The much more prevalent concerns had little to do with the actual medication. Patients in particular were most worried about the type of medication administration device, the presence or absence of a stinging preservative and the colour of the medication and packaging. Views were strongly shaped by previous experiences; this was particularly apparent with concerns about the colour of the new product. By the nature of these patients being on adalimumab they will all have used methotrexate (a yellow liquid often with prominent yellow branding and administration devices) in the past or as part of their current treatment regimen. Many families who raised this concern explicitly referred to their previous experience with methotrexate, its associated side-effects and the psychological sequelae from this.

‘Failed switches’ are not uncommon among adults undergoing non-medical monoclonal antibody biosimilar switching with the nocebo factor playing a significant role [20]. Previous experience and expectation significantly affect noxious symptoms attributable to the nocebo affect [25]. Effective communication strategies have been identified as vital in minimizing this phenomenon among adult patients [26, 27]. The themes identified in our study may assist with proactively addressing patient expectations during medication counselling and patient education programs in order to minimise the incidence of failed switching and contribute to an improved patient experience.

It’s known that clinicians often disagree with non-medical switching and feel that patients should be given a choice [28]. Nonetheless, it is important to portray a positive message despite any clinician opinions and biases. We have outlined recommendations on the basis of existing adult literature and the observations from this study (Table 2).

Table 2 Recommendations for non-medical paediatric biosimilar switching

This study is not without limitations. Participants’ responses would be influenced by multiple local factors, through both informal (discussions with the treating team, local media, social media, support groups) and formal (pharmacy letter) means. Participant bias may have contributed to the positive outlook.
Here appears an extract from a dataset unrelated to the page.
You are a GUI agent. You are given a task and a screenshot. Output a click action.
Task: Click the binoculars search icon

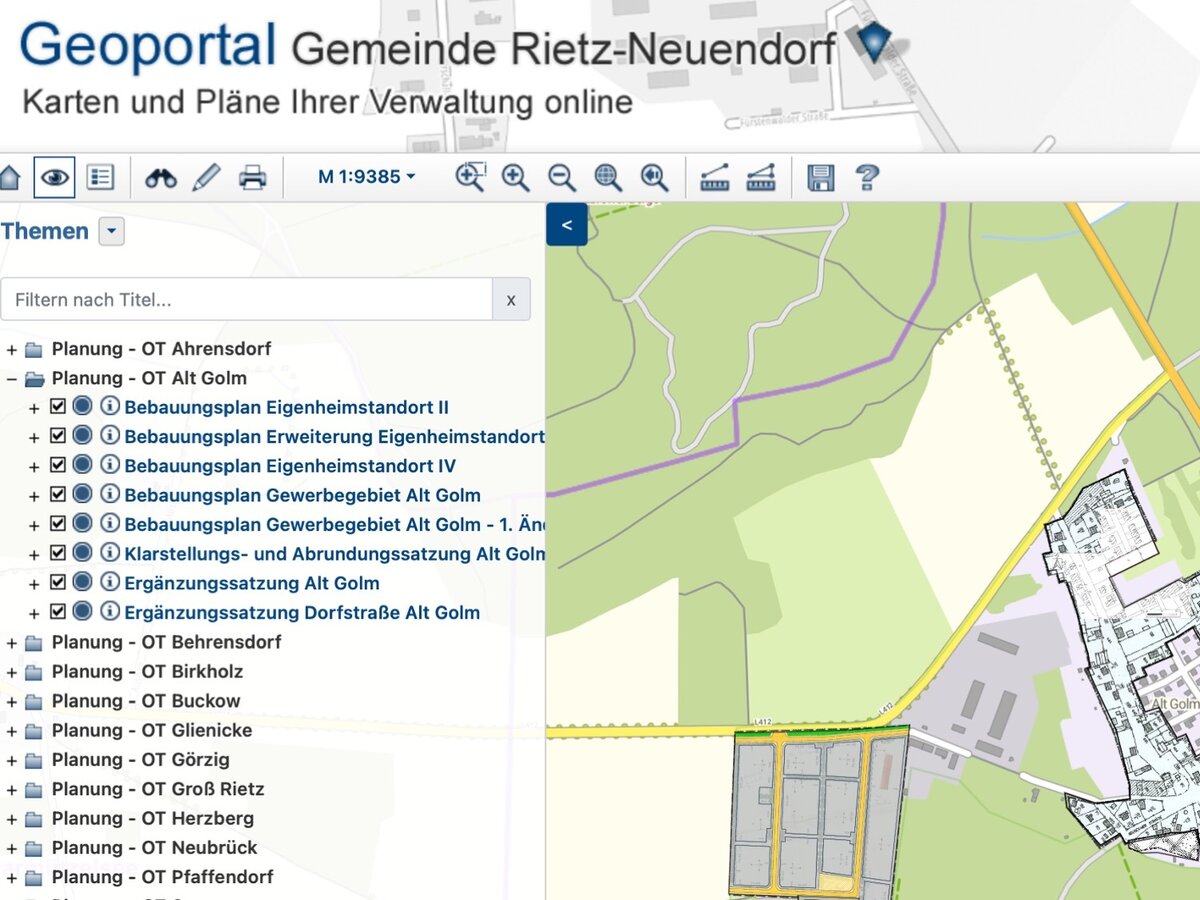click(x=160, y=178)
Purposive selection is subject to selection bias although this was partially offset by the use of supplementary random sampling for the majority of patients. The data is also limited to a specific medication used among a single disease at one centre. Despite these factors we believe that the findings are generalisable to other healthcare settings and other chronic medical conditions treated with biologics and therapeutic proteins.

Conclusions

With significant financial strain across many healthcare settings, non-medical biosimilar switching is likely to be an increasingly frequent occurrence. We hope that the findings and recommendations from this study may help clinicians assist their patients through this process.